Streik im venezolanischen Stahlwerk SIDOR

Am 14. März wurde eine Demonstration von tausenden ArbeiterInnen des venezolanischen Stahlwerks SIDOR brutal von der Polizei angegriffen. Die "Bolivarische Nationalgarde" nahm 53 ArbeiterInnen fest, verletzte mehr als ein Dutzend mit Gummigeschossen und zerstörte sogar 51 Autos mit Schlagstöcken. Diese Repression richtete sich gegen den 3-tägigen Streik der SIDOR-ArbeiterInnen; dieser war die letzte Aktion in einem Kampf, der schon die letzten 15 Monate am Laufen ist.

SIDOR, Lateinamerikas größtes Stahlwerk, befindet sich in der Stadt Ciudad Guayana im Bundesstaat Bolívar. Die mehr als 13.000 ArbeiterInnen verlangen einen neuen Kollektivertrag mit höheren Löhnen und Verbesserungen bei den Arbeitsbedingungen. SIDOR wurde 1998 unter der Regierung Rafael Caldera privatisiert. Momentan wird es vom argentinischen multinationalen Konzern Ternium-Sidor kontrolliert, welcher Teil des Zusammenschlusses Technit ist. Ternium besitzt 60% der Fabrik, 20% sind in Besitz des Bundesstaats Bolívar, 20% gehören den 15.000 ArbeiterInnen, die zur Zeit der Privatisierung in der Fabrik gearbeitet haben.

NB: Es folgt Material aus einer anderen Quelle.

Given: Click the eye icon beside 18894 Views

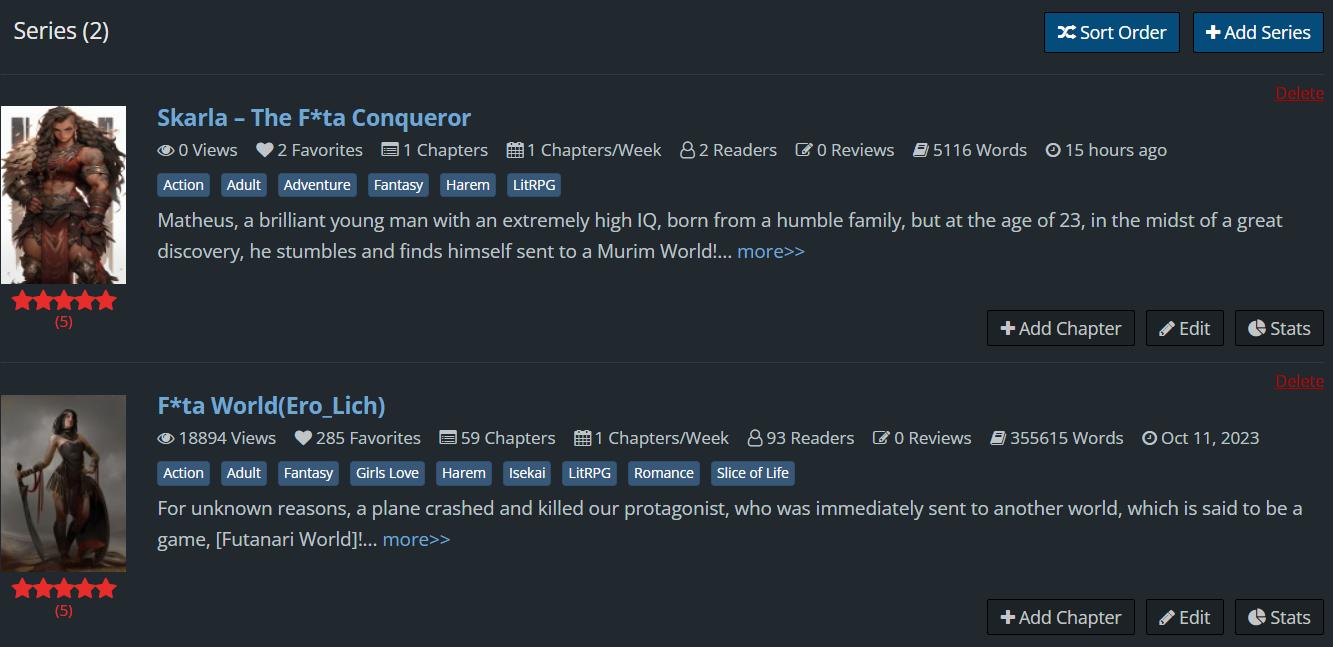Looking at the screenshot, I should [166, 438].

In den neun Jahren seit der Privatisierung haben sich die Arbeitsbebedingungen zunehmend verschlechtert – 19 ArbeiterInnen sind während der Arbeit ums Leben gekommen. Am 25. März ist ein 52-jähriger Arbeiter wegen eines Herzinfarkts gestorben. Seine Station, welche früher von drei ArbeiterInnen bedient wurde, wird aufgrund von "Rationalisierungen" nur mehr von einer/m ArbeiterIn bedient. Dieser Todesfall hatte einen neuen 72-stündigen Streik zur Folge.

Dieser Streik wurde auf einer spontan einberufenen ArbeiterInnenversammlung am selben Abend beschlossen. GewerkschaftsführerInnen waren nicht anwesend – genauso wie bei der spontanen Versammlung vor dem 3-tägigen Streik am 13. März und dem 1-tägigen Streik am 24. März. Der neueste Streik wurde von einer Demonstration durch Ciudad Guyana mit rund 5.000 TeilnehmerInnen unterstützt.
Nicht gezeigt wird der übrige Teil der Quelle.